Личные имена отражают особенности менталитета каждой нации. Практически любая система личных имен несет в себе неповторимую национальную образность мышления, которая наиболее ярко проявляется во внутренней форме семантически прозрачных личных имен. Антропонимикон каждого языка – огромная "кладовая" иллюстративного лингвистического материала для подтверждения тех или иных черт национального характера, один из языковых источников знания о национальном характере и менталитете. При таком подходе языковая картина мира – это база данных, на основании исследования которых только и можно делать заключения об особенностях национального мировидения.
Таким образом, в системах личных имен можно обнаружить специфические черты, которые играют важную роль в формировании национального характера и национального менталитета. Думается, что обилие изобразительных именослов в языках народов Кавказа свидетельствует о такой ментальной черте народа как наблюдательность; от спокойно-пытливого взгляда кавказца не ускользнет ни малейшая деталь, связанная с имянаречением.
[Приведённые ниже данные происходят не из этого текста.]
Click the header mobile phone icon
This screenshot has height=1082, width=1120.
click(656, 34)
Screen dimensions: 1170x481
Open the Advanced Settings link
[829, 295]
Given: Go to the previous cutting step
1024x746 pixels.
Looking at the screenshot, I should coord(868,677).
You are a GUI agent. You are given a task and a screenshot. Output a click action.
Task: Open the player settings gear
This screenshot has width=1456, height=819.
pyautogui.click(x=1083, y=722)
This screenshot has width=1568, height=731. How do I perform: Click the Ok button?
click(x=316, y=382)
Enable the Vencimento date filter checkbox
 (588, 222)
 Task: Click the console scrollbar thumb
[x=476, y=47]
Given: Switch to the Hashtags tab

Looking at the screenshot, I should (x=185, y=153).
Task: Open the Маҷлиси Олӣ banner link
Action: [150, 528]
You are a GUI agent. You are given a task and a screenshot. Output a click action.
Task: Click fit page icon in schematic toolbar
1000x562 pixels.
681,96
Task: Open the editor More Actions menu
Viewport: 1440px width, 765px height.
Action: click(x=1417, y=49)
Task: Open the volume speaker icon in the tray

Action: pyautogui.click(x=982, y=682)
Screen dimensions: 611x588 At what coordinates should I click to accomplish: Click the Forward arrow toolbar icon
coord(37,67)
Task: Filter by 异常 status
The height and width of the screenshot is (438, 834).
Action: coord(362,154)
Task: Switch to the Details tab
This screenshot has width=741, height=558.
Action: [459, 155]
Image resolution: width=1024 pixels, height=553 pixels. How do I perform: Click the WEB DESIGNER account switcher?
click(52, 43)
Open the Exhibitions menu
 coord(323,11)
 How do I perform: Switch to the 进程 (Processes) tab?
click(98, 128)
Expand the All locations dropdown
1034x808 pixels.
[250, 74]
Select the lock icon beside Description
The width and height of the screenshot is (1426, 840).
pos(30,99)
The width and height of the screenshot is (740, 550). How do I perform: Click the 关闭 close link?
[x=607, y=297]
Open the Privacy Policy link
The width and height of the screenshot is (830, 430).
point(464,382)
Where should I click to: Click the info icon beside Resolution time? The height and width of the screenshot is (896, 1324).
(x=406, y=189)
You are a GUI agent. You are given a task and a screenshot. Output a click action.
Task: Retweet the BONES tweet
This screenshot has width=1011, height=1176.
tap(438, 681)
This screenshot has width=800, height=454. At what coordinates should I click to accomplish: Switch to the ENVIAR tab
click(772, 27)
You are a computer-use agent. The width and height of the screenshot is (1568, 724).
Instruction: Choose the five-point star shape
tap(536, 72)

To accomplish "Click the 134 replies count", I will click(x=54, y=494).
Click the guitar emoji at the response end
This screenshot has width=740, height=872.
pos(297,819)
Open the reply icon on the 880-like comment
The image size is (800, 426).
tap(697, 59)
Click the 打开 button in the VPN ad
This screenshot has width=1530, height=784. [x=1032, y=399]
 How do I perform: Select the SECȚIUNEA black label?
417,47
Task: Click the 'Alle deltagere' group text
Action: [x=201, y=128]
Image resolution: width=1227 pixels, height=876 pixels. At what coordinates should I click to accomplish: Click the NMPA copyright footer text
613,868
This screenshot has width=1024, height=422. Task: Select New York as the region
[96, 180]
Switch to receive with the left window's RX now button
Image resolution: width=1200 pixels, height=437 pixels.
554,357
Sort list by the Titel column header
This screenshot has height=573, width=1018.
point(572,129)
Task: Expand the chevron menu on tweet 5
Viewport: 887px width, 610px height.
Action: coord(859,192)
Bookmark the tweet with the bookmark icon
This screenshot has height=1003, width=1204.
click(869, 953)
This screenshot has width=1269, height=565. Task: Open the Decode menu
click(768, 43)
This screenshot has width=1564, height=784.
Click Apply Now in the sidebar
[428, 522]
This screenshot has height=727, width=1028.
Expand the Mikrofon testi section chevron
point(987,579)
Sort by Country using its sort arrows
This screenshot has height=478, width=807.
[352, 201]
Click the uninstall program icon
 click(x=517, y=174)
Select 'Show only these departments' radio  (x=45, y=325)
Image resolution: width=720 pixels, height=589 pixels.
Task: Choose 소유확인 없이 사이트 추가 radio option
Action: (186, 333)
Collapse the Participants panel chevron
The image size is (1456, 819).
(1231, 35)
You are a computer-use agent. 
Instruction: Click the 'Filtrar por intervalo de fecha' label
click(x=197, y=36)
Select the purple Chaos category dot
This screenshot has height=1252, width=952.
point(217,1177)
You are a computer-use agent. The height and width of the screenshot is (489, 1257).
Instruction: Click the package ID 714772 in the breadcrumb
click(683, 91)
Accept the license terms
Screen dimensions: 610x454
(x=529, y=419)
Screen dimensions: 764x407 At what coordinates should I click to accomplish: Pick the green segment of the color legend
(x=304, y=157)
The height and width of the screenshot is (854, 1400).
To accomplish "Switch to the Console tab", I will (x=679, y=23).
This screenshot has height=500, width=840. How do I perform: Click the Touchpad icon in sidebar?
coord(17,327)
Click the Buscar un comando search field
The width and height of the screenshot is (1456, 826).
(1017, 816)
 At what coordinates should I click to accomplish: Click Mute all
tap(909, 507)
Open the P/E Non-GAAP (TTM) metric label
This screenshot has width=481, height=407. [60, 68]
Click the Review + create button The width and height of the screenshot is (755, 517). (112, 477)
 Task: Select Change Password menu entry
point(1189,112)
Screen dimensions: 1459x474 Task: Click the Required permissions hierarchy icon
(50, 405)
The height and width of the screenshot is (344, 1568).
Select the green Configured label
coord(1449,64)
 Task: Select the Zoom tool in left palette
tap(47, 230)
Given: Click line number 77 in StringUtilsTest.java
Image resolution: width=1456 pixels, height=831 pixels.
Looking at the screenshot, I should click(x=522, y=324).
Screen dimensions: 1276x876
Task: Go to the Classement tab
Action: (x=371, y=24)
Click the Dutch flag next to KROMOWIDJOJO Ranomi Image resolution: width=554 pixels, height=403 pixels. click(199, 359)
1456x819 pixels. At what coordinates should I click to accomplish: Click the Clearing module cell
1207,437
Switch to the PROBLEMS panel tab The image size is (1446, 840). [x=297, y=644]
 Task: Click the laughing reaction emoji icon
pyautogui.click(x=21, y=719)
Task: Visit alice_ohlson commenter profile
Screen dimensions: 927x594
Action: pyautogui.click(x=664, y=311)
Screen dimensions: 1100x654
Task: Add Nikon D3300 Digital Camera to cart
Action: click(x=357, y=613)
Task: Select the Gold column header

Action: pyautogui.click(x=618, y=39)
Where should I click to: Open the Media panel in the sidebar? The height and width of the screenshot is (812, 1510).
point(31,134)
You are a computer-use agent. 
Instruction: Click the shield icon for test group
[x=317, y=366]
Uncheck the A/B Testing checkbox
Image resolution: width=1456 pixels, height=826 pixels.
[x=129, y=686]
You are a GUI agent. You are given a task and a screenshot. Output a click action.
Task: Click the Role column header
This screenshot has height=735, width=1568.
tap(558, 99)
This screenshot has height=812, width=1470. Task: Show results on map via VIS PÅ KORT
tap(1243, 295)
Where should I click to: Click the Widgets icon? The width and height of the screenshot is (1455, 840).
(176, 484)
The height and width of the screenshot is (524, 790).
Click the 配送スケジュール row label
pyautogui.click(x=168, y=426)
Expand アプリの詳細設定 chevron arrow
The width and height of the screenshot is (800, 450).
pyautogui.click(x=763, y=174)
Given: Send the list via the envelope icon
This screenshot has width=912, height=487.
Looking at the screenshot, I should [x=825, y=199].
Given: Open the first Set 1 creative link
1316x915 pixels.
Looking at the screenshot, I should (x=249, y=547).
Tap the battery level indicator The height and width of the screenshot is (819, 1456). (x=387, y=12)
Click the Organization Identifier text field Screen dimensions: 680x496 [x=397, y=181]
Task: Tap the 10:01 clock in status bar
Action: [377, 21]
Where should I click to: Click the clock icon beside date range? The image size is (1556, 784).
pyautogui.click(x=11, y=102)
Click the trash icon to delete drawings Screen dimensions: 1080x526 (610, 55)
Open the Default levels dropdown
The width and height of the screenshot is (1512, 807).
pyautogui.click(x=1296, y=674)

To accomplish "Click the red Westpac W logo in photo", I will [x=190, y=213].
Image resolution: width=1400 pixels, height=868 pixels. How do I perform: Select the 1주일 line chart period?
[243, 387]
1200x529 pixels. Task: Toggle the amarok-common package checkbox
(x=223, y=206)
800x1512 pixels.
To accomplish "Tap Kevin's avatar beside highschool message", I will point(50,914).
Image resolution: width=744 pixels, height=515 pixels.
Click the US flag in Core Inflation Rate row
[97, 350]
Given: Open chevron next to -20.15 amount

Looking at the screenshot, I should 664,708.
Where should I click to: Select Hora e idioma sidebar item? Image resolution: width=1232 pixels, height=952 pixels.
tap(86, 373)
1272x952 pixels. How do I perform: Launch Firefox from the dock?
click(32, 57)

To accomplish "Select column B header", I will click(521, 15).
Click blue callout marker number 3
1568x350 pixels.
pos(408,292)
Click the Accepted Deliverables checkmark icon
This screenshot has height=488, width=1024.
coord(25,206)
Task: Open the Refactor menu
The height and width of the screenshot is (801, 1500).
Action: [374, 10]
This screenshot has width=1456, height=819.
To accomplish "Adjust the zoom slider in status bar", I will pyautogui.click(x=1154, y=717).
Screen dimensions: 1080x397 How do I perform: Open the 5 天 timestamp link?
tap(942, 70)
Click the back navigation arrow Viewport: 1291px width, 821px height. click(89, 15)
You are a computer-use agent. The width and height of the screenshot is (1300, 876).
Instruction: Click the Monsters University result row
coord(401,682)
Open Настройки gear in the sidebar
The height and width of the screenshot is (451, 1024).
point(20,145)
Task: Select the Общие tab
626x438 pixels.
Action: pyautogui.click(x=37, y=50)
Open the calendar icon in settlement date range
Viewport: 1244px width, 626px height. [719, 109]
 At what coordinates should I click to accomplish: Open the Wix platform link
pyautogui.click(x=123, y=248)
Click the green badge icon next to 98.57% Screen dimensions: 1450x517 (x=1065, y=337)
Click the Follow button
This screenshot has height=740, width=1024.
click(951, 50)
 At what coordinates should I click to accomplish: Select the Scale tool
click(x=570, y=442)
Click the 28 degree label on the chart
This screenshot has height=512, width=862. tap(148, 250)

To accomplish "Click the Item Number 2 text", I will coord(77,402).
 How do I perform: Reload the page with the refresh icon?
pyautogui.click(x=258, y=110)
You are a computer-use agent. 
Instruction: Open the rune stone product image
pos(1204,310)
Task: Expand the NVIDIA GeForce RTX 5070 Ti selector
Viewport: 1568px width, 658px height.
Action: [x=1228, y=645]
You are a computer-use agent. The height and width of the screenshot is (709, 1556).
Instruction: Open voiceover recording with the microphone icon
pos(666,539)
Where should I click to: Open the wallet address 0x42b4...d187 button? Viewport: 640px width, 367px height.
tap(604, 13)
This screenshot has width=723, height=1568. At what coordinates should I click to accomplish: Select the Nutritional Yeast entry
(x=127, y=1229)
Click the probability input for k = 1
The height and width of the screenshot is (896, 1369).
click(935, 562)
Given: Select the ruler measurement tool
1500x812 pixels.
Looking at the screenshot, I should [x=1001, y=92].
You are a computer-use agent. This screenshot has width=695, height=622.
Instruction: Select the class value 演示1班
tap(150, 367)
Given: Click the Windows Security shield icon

Когнитивно-стилистический и ментальный аспекты описания собственного имени в широком смысле, безусловно, может стать основой для культурно-прагматической систематизации антропонимических единиц. Сравнительное и сопоставительное исследование личных имен позволят обнаружить национальные культурно-исторические "следы" и национальный колорит данной антропосистемы, будут способствовать построению более полной и репрезентативной типологии регулярно реализуемых в данной национальной картине мира антропонимических единиц.